Les Villas Fondet à Beaune

UN CHARME ET UN ART DE VIVRE A LA BELLE ÉPOQUE

Au XIXe siècle se répand la vogue des villas suburbaines qui se définissent comme des résidences principales entourées d’un cadre vert : on cherche à associer la séduction estivale d’une demeure à la campagne aux avantages de l’implantation citadine de l’hôtel particulier. Les Villas Fondet, construites à partir de 1893 à l’ouest des remparts de Beaune, répondent à cette recherche d’un cadre vert à proximité d’un centre-ville. Né dans le cœur de cette cité en 1845, Camille Fondet a longtemps vécu intra-muros avec sa famille avant d’aller habiter à Remigny, dans la maison de maître d’un domaine viticole qui appartenait à sa demi-sœur Elisa. Ayant acheté la propriété en 1874, il en fit prospérer tout le patrimoine foncier.
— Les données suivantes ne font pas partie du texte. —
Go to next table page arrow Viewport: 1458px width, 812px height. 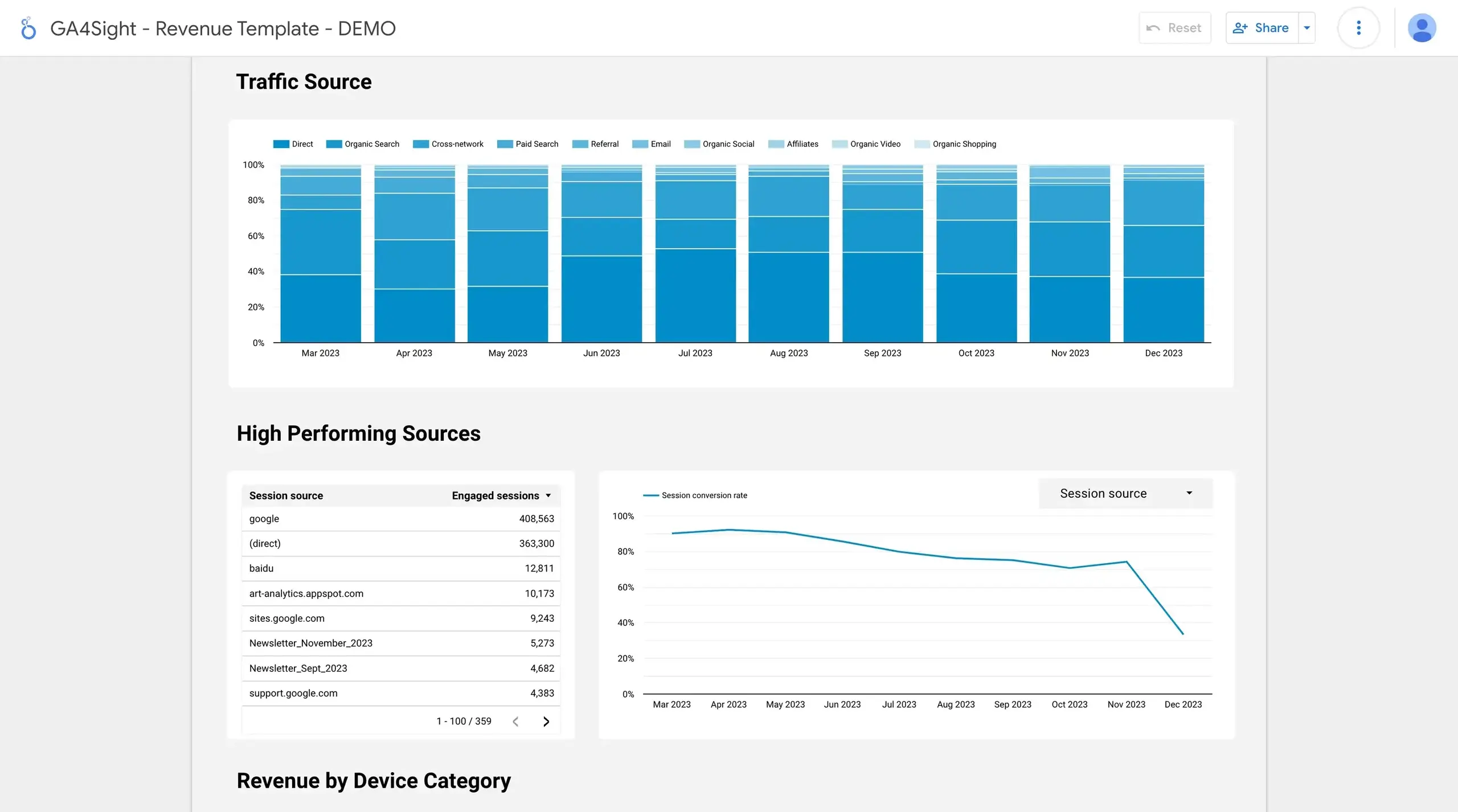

Mais, découragé par la crise du phylloxéra et désireux de retourner vivre dans sa ville natale, il a vendu la demeure avec le domaine viticole et les carrières de pierre, pour s’investir dans la campagne de construction de tout un quartier résidentiel constitué d’une dizaine de maisons destinées à la location, sauf la plus cossue que Fondet allait habiter lui-même avec sa famille.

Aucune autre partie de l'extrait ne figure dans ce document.